ROMA – La scuola italiana funziona meglio di quella di altri paesi dell’Ocse, in particolare per quanto riguarda l’inclusione dei ragazzi delle scuole superiori provenienti da famiglie con una condizione non favorevole: è quanto emerge da uno studio elaborato dalla Organizzazione per la cooperazione e lo sviluppo economico basato sul confronto tra i dati delle indagini Ocse-Pisa sulle competenze scolastiche e sulle competenze degli adulti (26/28 anni).

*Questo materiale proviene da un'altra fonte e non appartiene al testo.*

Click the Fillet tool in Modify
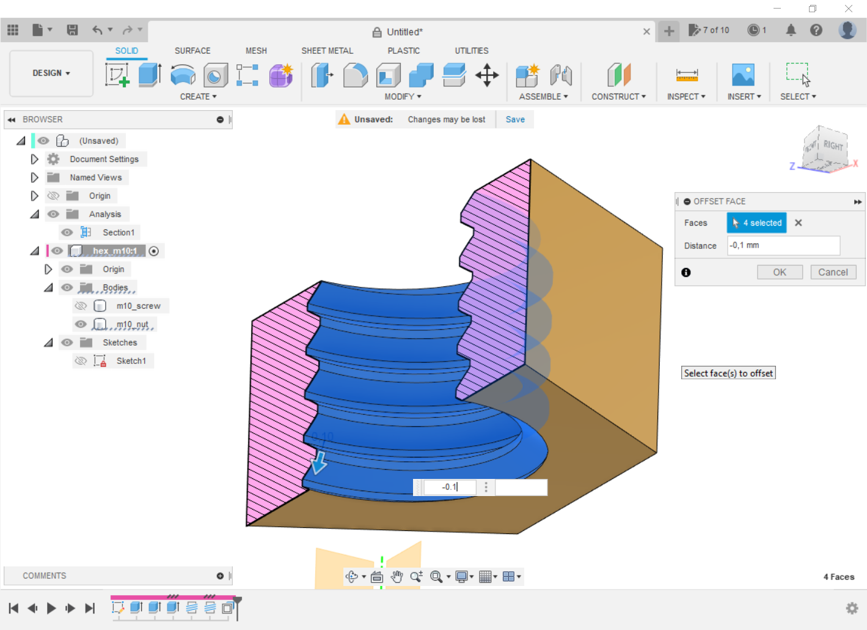(x=355, y=75)

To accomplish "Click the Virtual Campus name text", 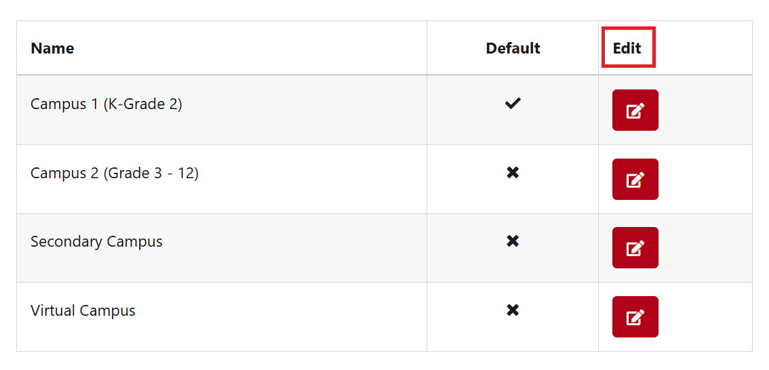I will point(83,311).
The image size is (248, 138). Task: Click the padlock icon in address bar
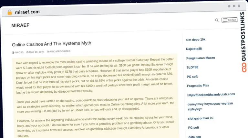pyautogui.click(x=10, y=12)
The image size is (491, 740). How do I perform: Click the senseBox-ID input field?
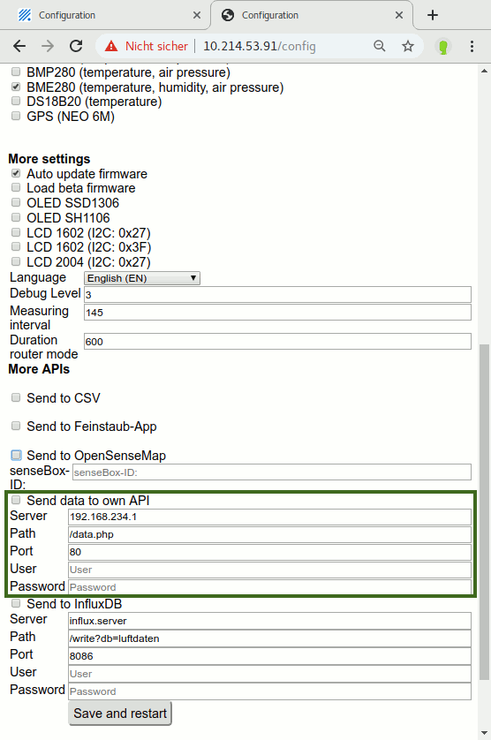[271, 472]
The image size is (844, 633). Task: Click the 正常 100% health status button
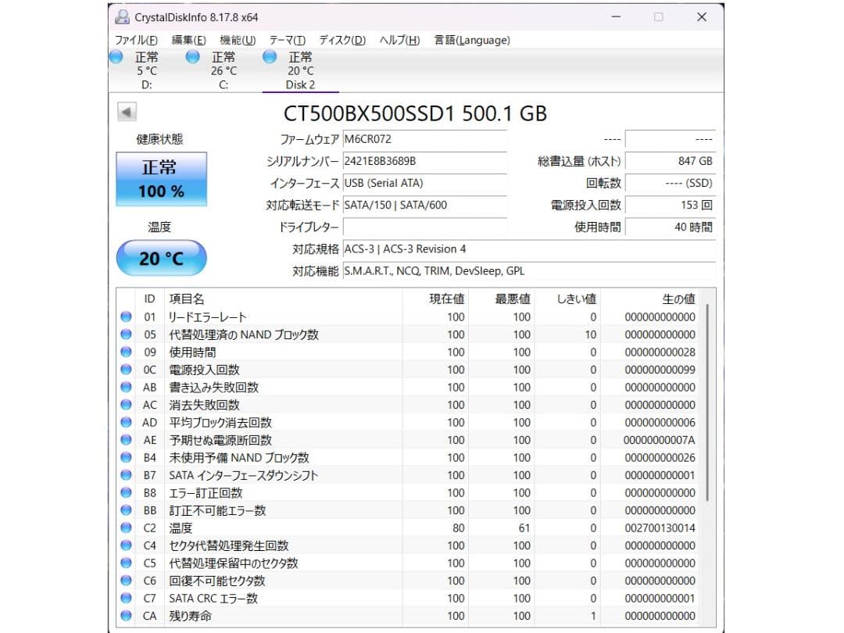tap(161, 179)
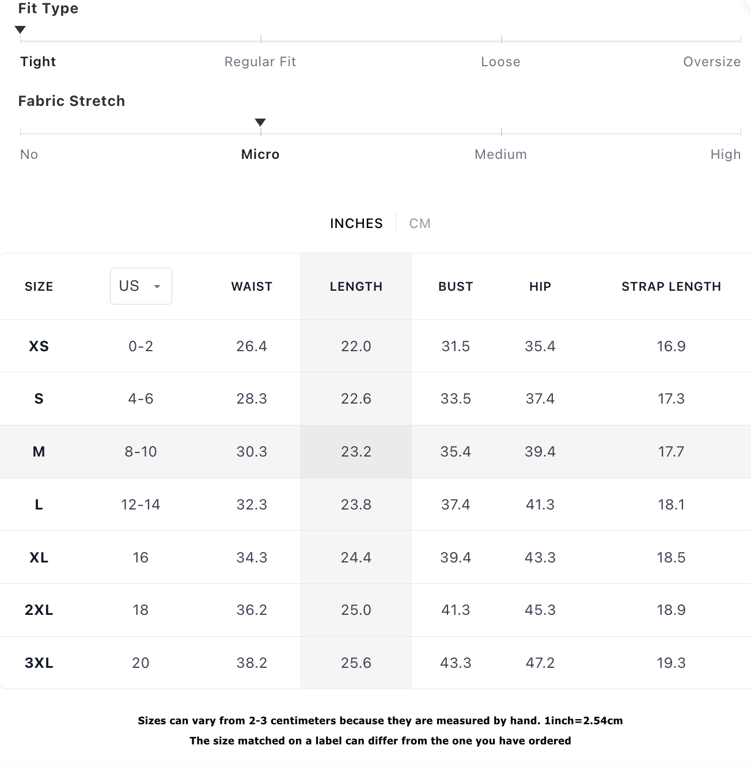
Task: Open the US size region dropdown
Action: pyautogui.click(x=141, y=286)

Nel nostro Paese, le differenze socio-economiche di partenza pesano meno, ma ritornano a farsi sentire dopo l’uscita dalla scuola. L’Italia si posiziona a ridosso della media delle nazioni esaminate (in totale 21) in posizione positiva, rispetto ai valori della ricerca. Dal confronto delle indagini Ocse-Pisa sulle competenze scolastiche e sulle competenze degli adulti (26/28 anni) Survey of Adult Skills (Piaac), emerge che, in generale, il divario del punteggio nell’alfabetizzazione associato all’istruzione dei genitori è generalmente di grandi dimensioni, all’età di 15 e tende ad allargarsi come dimostra l’analisi realizzata sul campione di studenti osservato dall’indagine Ocse-Pisa giovane età adulta.

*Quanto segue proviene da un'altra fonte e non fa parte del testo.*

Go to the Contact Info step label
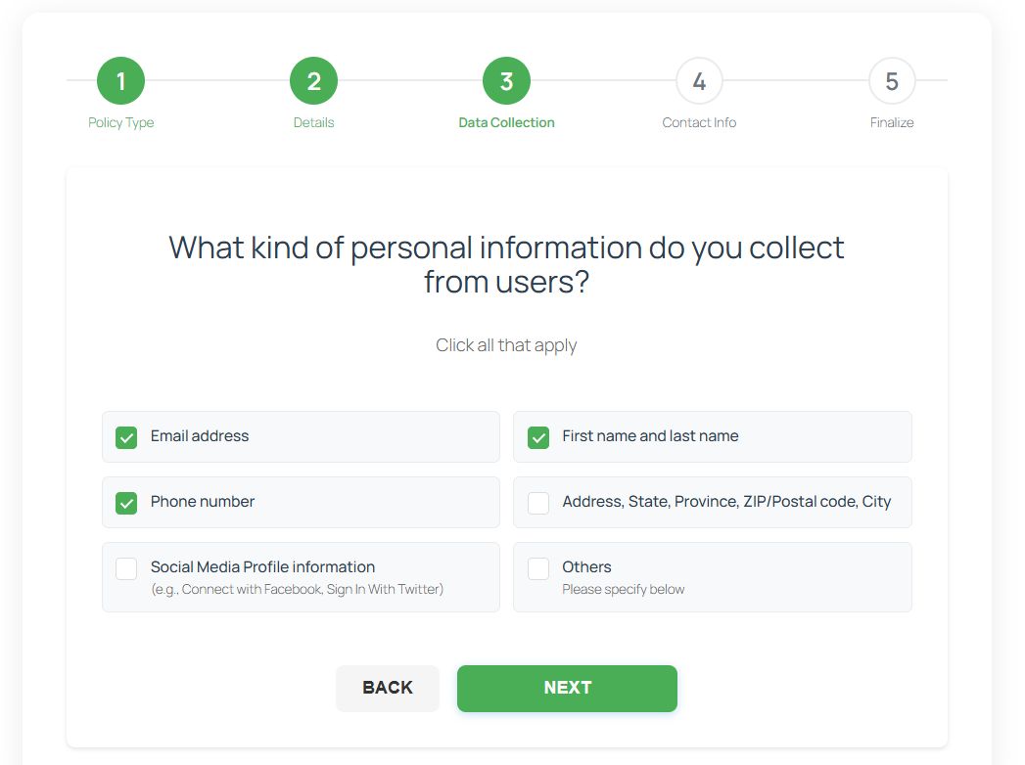The width and height of the screenshot is (1025, 765). (699, 122)
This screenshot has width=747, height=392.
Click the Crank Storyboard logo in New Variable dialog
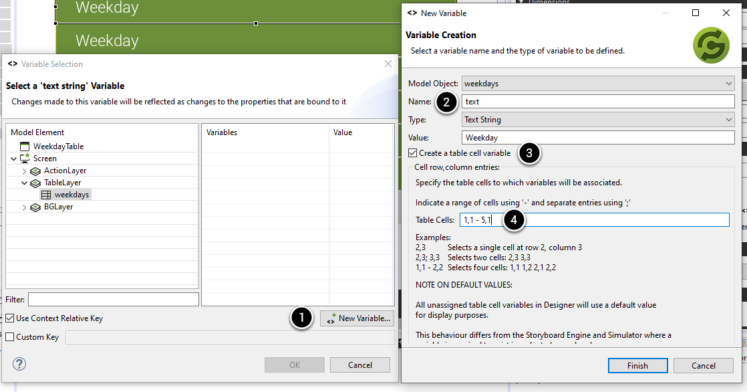point(712,45)
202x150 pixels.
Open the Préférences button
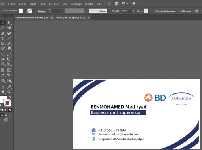[x=185, y=11]
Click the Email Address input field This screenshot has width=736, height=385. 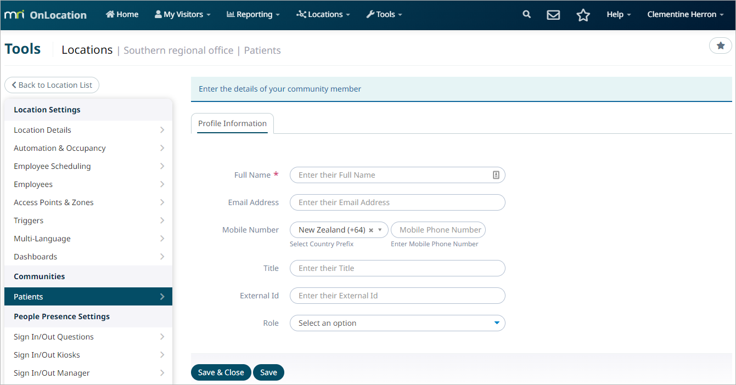[397, 202]
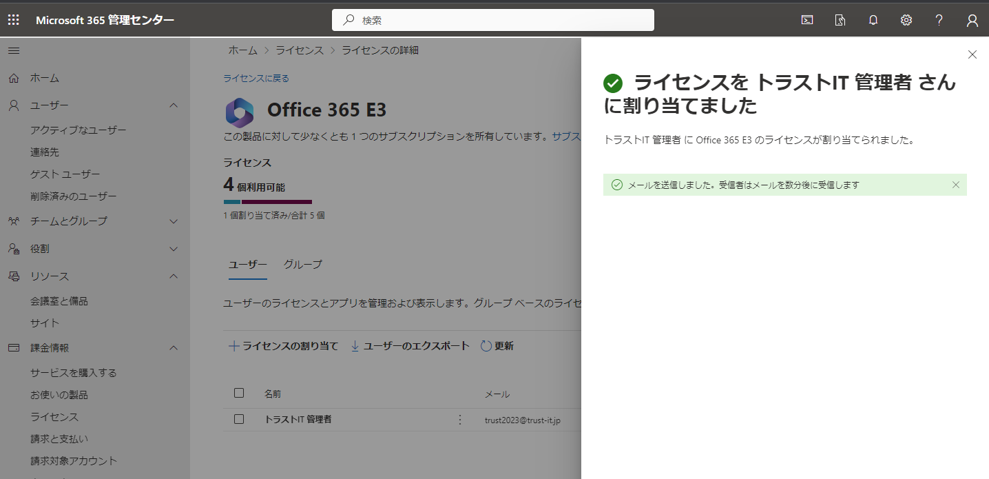Select ライセンス in the left navigation
The image size is (989, 479).
(x=54, y=417)
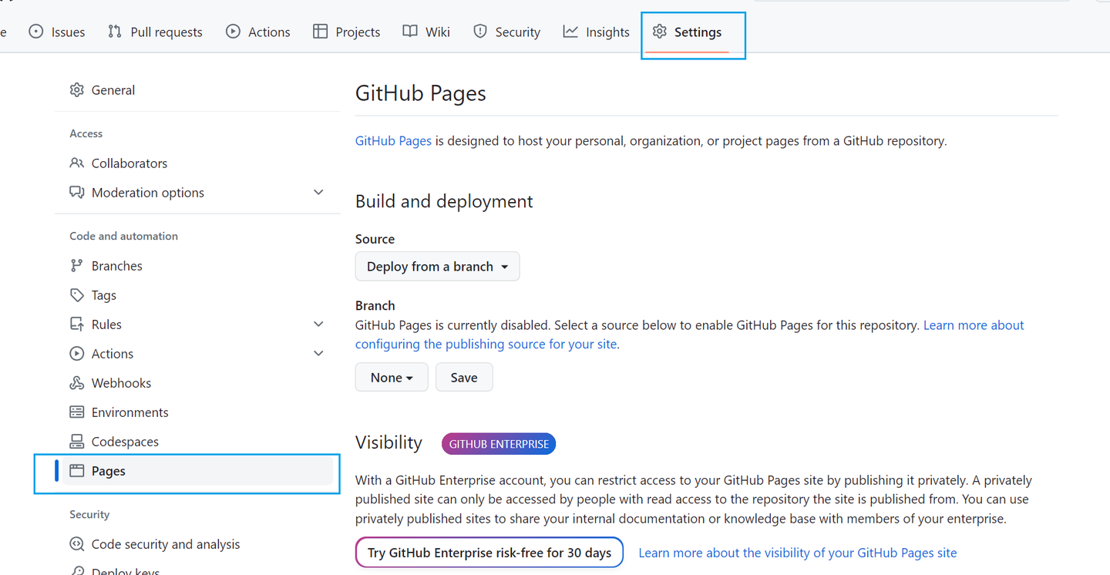Click the Tags icon in the sidebar

[77, 294]
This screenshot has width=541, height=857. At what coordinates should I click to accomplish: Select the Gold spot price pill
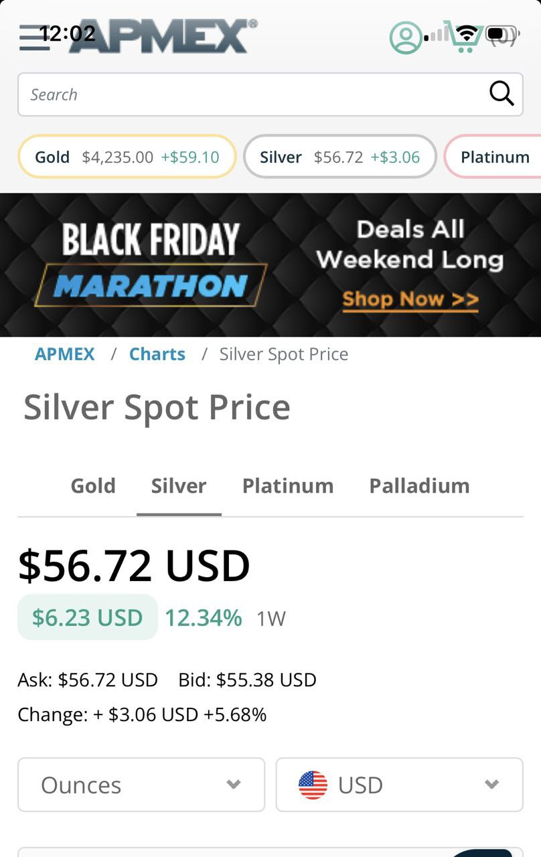point(127,157)
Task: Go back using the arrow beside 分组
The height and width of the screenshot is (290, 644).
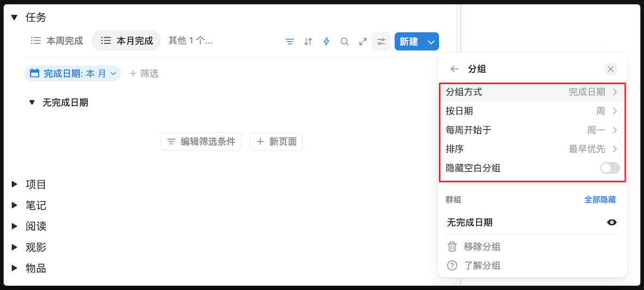Action: [x=454, y=69]

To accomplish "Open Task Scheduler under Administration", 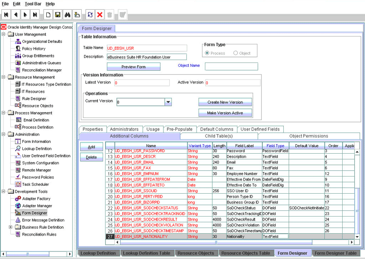I will [x=36, y=184].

Nella Repubblica Ceca, in Danimarca e in Polonia, il divario è superiore a 0,5 all’età di 15 anni e aumenta a 27 anni. Invece, in Belgio (Fiandre), in Canada e negli Stati Uniti il divario è maggiore di 0,5 a 15 anni ma diminuisce a 27 anni. In Nuova Zelanda, Norvegia e Svezia il divario con il livello di istruzione dei genitori è ridotto all’età di 15 anni (0,3) ma aumenta da giovani adulti e, in Nuova Zelanda, arriva fino a 0,8. In Corea il divario è basso all’età di 15 anni e rimane sempre a un livello non alto. Il divario con l’istruzione dei genitori all’età di 15 è di medie dimensioni in Australia, Austria, Finlandia, Francia, Germania, Irlanda, Italia e Spagna. Il divario resta stabile in Germania, mentre tende a crescere in altri Paesi.